The church plainly believes the holy ones are aware of our prayers of intercession and that God responds to their prayers on our behalf. This is evident, for example, when the church accepts as genuine a miracle following prayers to someone proposed for beatification or canonization. The extent of how much the saints and angels know of earthly affairs, and how they know, is again a question of discussion for theologians. In speaking of the beatific vision (knowledge of God after death), Adolphe Tanquerey calls it intuitive knowledge (not sensory). He goes on to speak of other knowledge, secondary to the knowledge of God, that belongs to the just after death. He says the blessed see many other things, especially those that pertain to their own proper state  past, present and future.

 

The blessed will know the mysteries they have believed on earth, and they will know the other saints.
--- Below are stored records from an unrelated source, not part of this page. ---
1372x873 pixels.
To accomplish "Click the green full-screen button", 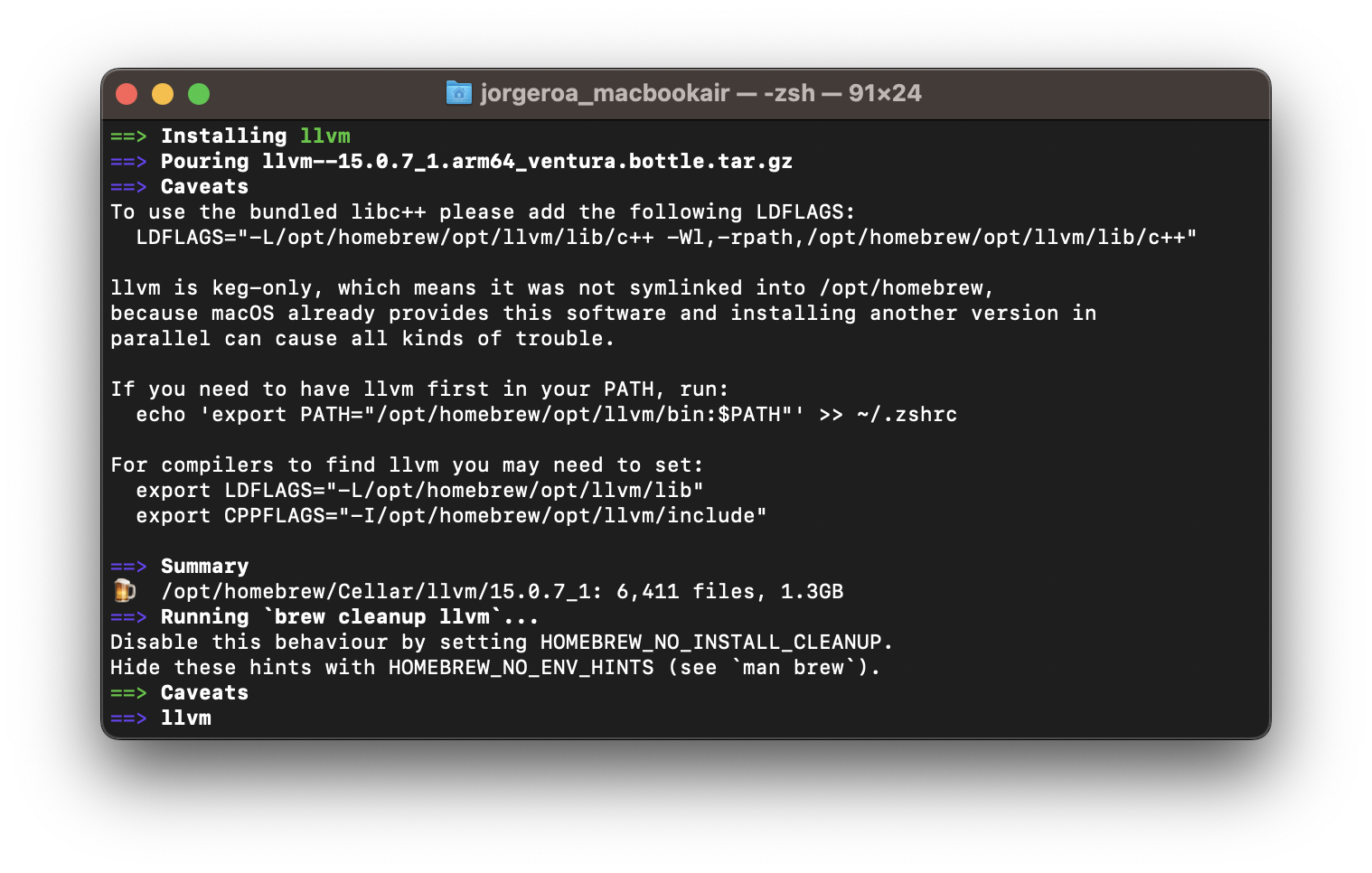I will click(199, 94).
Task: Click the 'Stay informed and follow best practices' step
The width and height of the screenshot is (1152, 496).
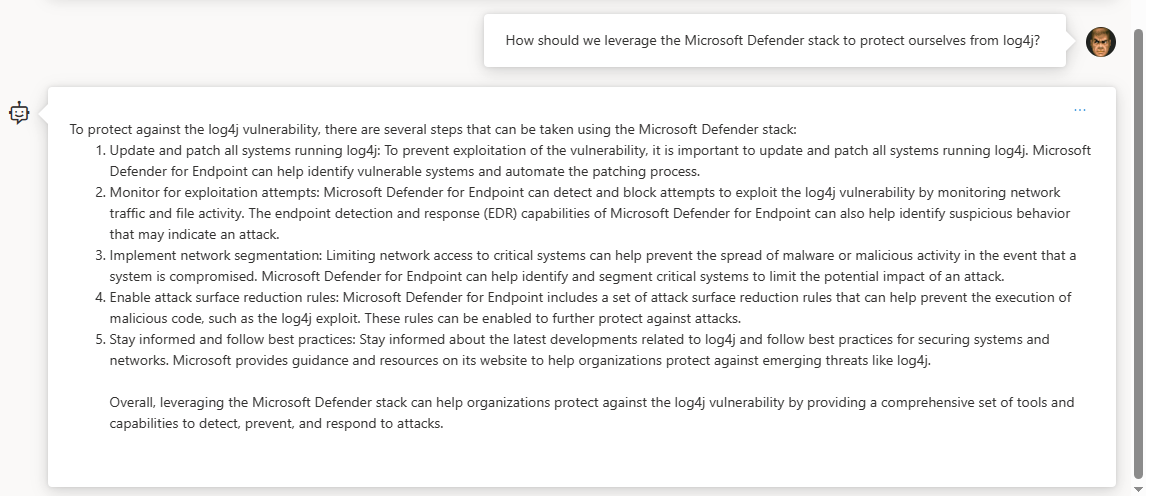Action: coord(580,350)
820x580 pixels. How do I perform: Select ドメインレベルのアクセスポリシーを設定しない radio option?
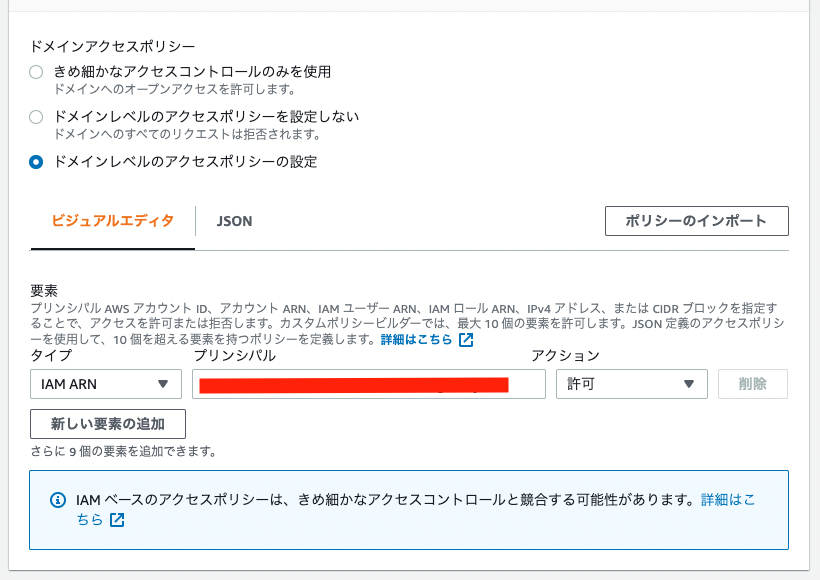36,117
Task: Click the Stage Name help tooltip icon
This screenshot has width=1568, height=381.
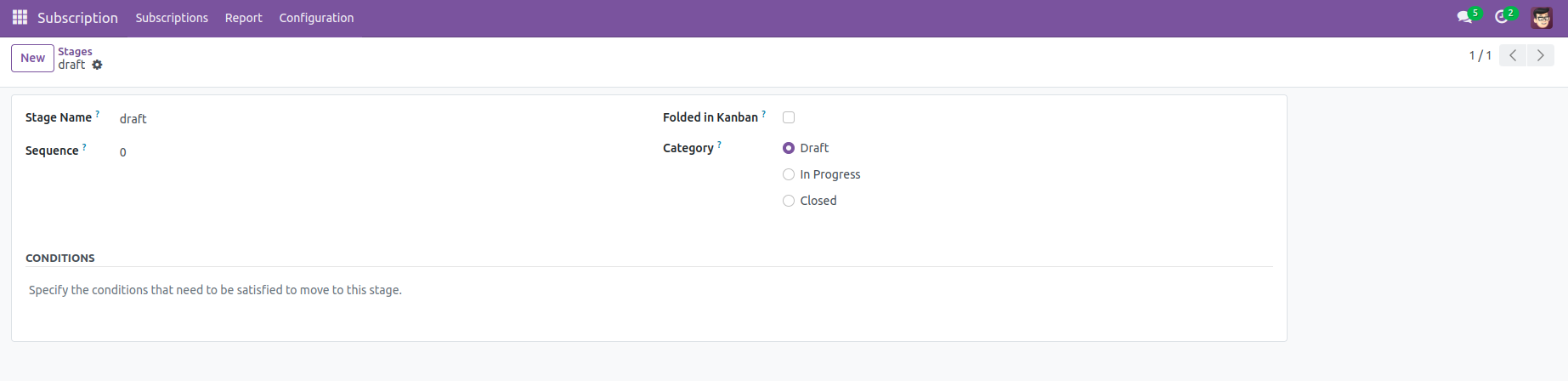Action: 98,114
Scientists will have greater knowledge of the things they studied on earth. They will know more about the things that pertained to them in their former state of life. And, says Tanquerey, the blessed will look upon their parents and friends who are still living on earth and hear the prayers that are directed to them. In the end, remember, we are talking about mysteries. We have no firsthand knowledge of these things. Therefore, outside of faith, we can only speculate and theorize.